Rather than have a “technical debate about whether a thing is a form of credit,” Alvarez says, “the more productive question is how do we make sure Californians are protected and have redress when they engage in this particular marketplace? How do we make sure that we continue to operate in a way that’s scalable and keeps pace with that evolution in the marketplace?” Going forward, California is in a strong position to come down hard on an earned-wage access company that is taking advantage of its consumers, even as, Alvarez says, “we’re looking to embrace the responsible innovation.”

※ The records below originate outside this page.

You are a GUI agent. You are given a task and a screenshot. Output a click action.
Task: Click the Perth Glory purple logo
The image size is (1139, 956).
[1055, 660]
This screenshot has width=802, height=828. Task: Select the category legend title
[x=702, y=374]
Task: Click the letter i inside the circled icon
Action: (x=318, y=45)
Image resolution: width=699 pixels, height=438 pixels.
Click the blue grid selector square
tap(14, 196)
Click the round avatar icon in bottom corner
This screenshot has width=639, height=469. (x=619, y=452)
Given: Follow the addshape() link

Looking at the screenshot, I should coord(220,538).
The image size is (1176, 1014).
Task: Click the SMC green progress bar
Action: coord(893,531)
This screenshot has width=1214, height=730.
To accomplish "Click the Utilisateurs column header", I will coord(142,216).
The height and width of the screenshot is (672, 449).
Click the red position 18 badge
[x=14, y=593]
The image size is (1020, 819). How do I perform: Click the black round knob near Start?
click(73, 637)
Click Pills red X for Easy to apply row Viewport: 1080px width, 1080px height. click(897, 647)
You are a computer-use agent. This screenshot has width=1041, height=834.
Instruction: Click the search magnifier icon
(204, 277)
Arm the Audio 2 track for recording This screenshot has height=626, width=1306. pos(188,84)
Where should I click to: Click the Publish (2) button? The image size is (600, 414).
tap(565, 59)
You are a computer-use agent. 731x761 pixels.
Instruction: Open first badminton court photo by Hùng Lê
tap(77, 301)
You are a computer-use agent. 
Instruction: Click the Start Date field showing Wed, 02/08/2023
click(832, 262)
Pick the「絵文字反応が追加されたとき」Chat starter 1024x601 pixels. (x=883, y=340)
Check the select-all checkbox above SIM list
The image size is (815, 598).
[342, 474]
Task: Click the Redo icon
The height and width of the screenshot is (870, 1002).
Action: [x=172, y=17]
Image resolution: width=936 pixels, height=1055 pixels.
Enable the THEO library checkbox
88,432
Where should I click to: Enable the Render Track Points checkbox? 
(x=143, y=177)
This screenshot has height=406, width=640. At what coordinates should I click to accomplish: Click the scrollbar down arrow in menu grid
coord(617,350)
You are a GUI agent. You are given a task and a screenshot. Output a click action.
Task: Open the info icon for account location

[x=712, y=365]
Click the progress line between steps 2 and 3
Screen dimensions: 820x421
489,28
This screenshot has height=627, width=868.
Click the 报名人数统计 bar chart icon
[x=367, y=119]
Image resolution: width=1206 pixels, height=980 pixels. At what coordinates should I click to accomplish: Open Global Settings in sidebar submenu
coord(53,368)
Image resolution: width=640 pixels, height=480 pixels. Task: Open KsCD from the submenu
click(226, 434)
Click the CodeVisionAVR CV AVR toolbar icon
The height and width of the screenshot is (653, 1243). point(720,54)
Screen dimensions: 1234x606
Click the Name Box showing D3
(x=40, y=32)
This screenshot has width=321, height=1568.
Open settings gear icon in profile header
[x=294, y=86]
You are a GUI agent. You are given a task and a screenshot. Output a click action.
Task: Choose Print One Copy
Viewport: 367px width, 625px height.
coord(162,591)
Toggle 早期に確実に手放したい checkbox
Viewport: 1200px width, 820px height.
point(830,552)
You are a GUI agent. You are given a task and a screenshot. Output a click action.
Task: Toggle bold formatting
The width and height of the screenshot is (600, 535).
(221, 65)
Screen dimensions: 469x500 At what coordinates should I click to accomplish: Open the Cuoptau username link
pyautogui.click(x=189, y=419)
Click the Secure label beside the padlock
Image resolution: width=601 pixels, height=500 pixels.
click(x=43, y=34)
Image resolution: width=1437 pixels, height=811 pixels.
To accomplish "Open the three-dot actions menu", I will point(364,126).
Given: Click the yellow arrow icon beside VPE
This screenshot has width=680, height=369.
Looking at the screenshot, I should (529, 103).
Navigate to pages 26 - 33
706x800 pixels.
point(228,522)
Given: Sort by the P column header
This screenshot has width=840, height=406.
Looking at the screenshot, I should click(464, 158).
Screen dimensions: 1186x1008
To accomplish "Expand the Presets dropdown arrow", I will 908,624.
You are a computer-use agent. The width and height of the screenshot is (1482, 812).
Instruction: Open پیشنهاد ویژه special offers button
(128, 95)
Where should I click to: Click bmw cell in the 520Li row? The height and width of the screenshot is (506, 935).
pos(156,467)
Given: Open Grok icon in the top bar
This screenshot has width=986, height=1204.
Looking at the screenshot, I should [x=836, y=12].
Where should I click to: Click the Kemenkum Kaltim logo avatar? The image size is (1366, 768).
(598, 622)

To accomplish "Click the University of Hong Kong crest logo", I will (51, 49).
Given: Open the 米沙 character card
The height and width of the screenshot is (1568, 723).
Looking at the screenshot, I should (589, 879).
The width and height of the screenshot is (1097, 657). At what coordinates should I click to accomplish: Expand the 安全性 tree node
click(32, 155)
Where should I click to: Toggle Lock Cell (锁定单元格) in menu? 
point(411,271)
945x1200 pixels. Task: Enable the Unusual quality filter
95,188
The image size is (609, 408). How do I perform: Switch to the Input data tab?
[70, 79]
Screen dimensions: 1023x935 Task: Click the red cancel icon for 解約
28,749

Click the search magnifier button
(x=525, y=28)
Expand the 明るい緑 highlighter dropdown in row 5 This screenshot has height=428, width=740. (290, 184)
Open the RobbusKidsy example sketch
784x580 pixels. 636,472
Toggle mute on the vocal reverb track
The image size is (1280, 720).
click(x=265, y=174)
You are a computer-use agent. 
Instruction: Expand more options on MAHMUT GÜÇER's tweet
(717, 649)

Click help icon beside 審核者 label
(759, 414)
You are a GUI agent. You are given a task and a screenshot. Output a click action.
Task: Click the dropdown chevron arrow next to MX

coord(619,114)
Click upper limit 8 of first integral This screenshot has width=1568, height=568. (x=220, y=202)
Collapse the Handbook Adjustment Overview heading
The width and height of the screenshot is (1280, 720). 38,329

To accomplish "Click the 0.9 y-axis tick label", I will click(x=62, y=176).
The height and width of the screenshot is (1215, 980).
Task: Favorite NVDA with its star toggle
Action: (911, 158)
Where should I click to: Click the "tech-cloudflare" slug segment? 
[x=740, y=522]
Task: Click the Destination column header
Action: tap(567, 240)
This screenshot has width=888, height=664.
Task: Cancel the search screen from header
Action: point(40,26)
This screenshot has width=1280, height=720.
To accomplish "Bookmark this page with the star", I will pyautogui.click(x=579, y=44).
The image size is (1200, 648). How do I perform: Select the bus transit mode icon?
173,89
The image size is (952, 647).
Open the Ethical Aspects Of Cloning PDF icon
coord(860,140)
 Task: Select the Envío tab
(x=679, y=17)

If earned-wage access is indeed here to stay, it will be up to regulators like Alvarez to determine whether the industry evolves into a genuinely safe way for underpaid workers to stay afloat or just one more method for ruthless companies to separate poor people from what little money they’re able to earn. The former path will require rejecting the industry’s present marketing posture that wage access is best thought of as a replacement for payday lending. Indeed, Keith Corbett says that many wage-access companies have begun using “the same playbook” as their less savory forbears. He notes Earnin’s recruitment of an influential Black faith leader in T.D. Jakes as a spokesman, as well as the rapper Nas’s investment in the company. “It’s exactly the same technique that the payday lenders used,” Corbett says. By associating themselves with Black leaders, wage-access companies are seeking to make themselves seem safe to low-income workers who disproportionately come from Black and brown communities.
It’s not hard to imagine a scenario where a working stiff making minimum wage uses an app like Earnin or PayActiv to advance money in order to pay their rent on time, but doing so means they’re out of options a week later, when their car breaks down or a family member ends up in the hospital. “It’s not just that this product is less expensive than something else,” says Alex Horowitz. “It’s looking at people’s real-world options and seeing whether it helps them.”
Especially for the employer-sponsored apps, the priority seems like it’s less on helping working people achieve stability than on helping their bosses keep costs as low as possible. Earned-wage access may provide some short-term benefits for users, but it does nothing to address the fundamental problem: They don’t make enough money.